Pepperdine University, in cooperation with the International Business Brokers Association and the M&A Source, publishes a quarterly Market Pulse Survey on the sale of small businesses in the United States. The most recent report, covering the fourth quarter of 2012, shows that “retiring Baby Boomers” is for the first time the number one reason for selling a small business in the United States.
I’ve written since 2007 in this space and elsewhere about the impact of Boomer business owners leaving their companies. You can download my e-book on the subject at www.theboomerbust.com. (The password for my faithful readers is “Woodstock.”) The Market Pulse Survey is just the latest indicator of a crest that is building, and which will have a huge impact on the American business landscape.

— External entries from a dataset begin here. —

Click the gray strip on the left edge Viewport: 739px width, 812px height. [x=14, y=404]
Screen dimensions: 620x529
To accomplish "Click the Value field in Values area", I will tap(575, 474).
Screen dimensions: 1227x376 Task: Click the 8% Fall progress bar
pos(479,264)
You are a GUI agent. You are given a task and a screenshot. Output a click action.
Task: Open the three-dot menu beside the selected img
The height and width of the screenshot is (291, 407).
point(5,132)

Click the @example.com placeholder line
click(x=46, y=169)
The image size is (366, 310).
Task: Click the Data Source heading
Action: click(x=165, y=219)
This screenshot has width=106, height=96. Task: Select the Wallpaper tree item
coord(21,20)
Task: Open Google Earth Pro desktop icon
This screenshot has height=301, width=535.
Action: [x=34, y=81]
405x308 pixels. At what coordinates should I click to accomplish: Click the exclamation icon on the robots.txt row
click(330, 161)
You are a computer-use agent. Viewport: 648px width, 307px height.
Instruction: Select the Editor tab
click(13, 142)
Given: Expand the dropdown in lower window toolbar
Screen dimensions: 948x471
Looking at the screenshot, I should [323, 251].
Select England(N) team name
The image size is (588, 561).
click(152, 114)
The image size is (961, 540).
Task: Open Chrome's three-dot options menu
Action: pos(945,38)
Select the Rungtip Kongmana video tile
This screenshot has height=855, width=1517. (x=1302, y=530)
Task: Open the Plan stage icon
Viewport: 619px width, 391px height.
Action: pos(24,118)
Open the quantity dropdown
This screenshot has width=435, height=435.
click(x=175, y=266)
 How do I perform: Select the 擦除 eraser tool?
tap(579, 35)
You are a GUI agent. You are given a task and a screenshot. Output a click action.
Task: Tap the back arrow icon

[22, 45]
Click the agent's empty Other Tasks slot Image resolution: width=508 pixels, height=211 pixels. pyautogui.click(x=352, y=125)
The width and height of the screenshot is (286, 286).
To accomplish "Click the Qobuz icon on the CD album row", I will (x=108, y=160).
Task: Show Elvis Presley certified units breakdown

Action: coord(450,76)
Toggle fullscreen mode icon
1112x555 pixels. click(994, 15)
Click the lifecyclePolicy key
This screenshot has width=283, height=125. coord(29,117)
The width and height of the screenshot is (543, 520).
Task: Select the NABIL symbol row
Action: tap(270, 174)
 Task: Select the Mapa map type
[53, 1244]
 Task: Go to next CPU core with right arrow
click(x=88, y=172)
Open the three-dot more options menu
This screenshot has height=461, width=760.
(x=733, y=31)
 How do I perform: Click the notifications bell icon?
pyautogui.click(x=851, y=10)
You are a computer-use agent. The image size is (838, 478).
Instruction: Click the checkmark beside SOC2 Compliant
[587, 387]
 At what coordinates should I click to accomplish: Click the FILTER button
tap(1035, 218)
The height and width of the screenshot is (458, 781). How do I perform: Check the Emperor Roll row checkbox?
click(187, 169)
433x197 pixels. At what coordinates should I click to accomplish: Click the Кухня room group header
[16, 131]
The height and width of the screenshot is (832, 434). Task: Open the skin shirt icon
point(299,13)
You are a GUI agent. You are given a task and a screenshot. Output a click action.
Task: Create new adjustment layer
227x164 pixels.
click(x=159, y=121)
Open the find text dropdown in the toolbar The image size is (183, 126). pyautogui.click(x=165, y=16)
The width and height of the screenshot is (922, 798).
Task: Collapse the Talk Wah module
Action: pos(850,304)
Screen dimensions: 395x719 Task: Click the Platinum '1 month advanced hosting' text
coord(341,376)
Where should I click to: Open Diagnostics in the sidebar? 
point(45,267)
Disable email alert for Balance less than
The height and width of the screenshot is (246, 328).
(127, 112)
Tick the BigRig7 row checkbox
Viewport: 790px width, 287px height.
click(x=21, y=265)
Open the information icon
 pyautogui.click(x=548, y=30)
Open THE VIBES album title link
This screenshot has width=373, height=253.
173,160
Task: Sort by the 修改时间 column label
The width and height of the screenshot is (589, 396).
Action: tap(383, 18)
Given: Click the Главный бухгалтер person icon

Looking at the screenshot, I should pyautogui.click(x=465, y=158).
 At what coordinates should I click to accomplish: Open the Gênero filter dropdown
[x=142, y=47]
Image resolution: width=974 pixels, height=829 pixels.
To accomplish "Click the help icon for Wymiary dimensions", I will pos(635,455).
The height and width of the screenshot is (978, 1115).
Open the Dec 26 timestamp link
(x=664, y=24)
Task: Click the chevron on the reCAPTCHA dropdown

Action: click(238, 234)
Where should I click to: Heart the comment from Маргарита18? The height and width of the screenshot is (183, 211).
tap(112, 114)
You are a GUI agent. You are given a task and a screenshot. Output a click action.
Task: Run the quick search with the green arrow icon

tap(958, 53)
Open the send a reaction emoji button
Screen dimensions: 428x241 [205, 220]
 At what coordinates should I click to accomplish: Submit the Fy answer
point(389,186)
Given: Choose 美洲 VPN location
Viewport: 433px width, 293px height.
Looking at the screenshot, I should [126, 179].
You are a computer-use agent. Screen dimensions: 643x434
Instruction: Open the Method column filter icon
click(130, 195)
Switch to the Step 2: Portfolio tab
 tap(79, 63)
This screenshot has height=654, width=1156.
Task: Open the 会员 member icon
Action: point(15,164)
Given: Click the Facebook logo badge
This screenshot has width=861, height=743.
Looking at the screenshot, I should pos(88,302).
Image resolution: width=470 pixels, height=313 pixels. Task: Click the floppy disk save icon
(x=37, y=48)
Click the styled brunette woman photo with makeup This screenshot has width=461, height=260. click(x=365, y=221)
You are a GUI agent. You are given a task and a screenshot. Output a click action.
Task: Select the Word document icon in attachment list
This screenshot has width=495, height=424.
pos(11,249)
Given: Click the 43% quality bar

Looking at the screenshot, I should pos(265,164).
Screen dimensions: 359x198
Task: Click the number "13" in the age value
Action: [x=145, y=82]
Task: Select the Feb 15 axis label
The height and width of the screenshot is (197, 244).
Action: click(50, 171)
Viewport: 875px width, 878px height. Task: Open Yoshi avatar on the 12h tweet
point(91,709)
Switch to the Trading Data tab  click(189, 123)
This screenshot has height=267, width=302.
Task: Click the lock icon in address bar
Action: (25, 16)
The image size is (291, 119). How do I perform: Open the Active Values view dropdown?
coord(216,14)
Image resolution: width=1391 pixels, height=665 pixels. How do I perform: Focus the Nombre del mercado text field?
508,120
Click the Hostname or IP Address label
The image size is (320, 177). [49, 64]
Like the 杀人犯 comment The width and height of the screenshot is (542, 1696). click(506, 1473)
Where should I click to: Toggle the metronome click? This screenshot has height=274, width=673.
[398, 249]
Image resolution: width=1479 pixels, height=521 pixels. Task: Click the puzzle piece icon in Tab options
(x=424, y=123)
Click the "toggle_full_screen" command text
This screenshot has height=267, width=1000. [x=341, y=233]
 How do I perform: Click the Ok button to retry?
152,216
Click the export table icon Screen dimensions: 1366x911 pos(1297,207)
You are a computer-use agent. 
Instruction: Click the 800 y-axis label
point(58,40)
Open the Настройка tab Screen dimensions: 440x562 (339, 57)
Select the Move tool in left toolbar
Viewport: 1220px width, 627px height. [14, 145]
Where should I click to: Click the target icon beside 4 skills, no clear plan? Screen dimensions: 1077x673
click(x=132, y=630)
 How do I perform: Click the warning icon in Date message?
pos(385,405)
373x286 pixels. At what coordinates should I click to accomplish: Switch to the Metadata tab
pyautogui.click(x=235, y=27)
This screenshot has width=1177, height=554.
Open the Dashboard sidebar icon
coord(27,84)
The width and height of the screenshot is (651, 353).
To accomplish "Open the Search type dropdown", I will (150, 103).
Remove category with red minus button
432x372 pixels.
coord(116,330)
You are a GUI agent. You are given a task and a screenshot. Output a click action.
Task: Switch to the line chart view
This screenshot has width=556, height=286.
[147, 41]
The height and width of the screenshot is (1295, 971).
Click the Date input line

If you are as acutely aware of the impact of Boomers on the American economy as I am, you begin to see it in a lot of places. I attended a luncheon with an official of the Federal Reserve a few weeks ago, and a question was raised about the recovery of residential housing. He pointed out that the introduction of 30-year mortgages with only 20% down transformed the US into a country of homeowners.
Home ownership grew to over 60% of households by 1960, fueled by larger families (Boomer children) and the GI Bill. It stabilized at around 65% from the 1970s through the late 1990s, when it began climbing again, largely as a result of political pressure to let the Federal Government (through their proxies, Fannie Mae and Freddie Mac) make mortgages available to a wider portion of the population. By 2007, the percentage of homeowners had reached almost 70%.
Residential housing markets began cratering in 2007, largely because too many people had been financed into homes they couldn’t really afford. They weren’t just the poor, but also included millions of Boomers who “traded up” in their quest for material success. (See the e-book for more on that Boomer drive.) The presenter pointed out that the population of homeowners was now stabilizing at much closer to 65%, which is assumed to be the normal equilibrium.
What if that is only a “Boomer equilibrium?” After all, the growth in home ownership occurred in a 50-year long expanding economy fueled by Boomers, first as household size increased, then as they became consumers. Aren’t we working with an assumption that the following generations will repeat the Boomer quest for more? Will GenX and the Millennials really get in line to splurge on ageing McMansions, or will they be satisfied with a more reasonable standard of functional shelter?
If the housing market suffered so badly in adjusting from a temporary high of 70% back to a more “normal” level of 65%, what will it look like if the next normal is 60%, or even 55%? (Prior to WWII only about 40% of US households owned their homes.)
The Market Pulse Survey also found that it is increasingly a buyer’s market for small businesses. That trend will inevitably accelerate, especially as we reach the 2018-2023 period, when Boomers turning 65 years old out number the GenXers turning 45 by 4,000 a day. If you are a young business owner, or plan to be one, the time is coming when you can pick and choose your opportunities.
But I’d be cautious of businesses focused on high-end residences.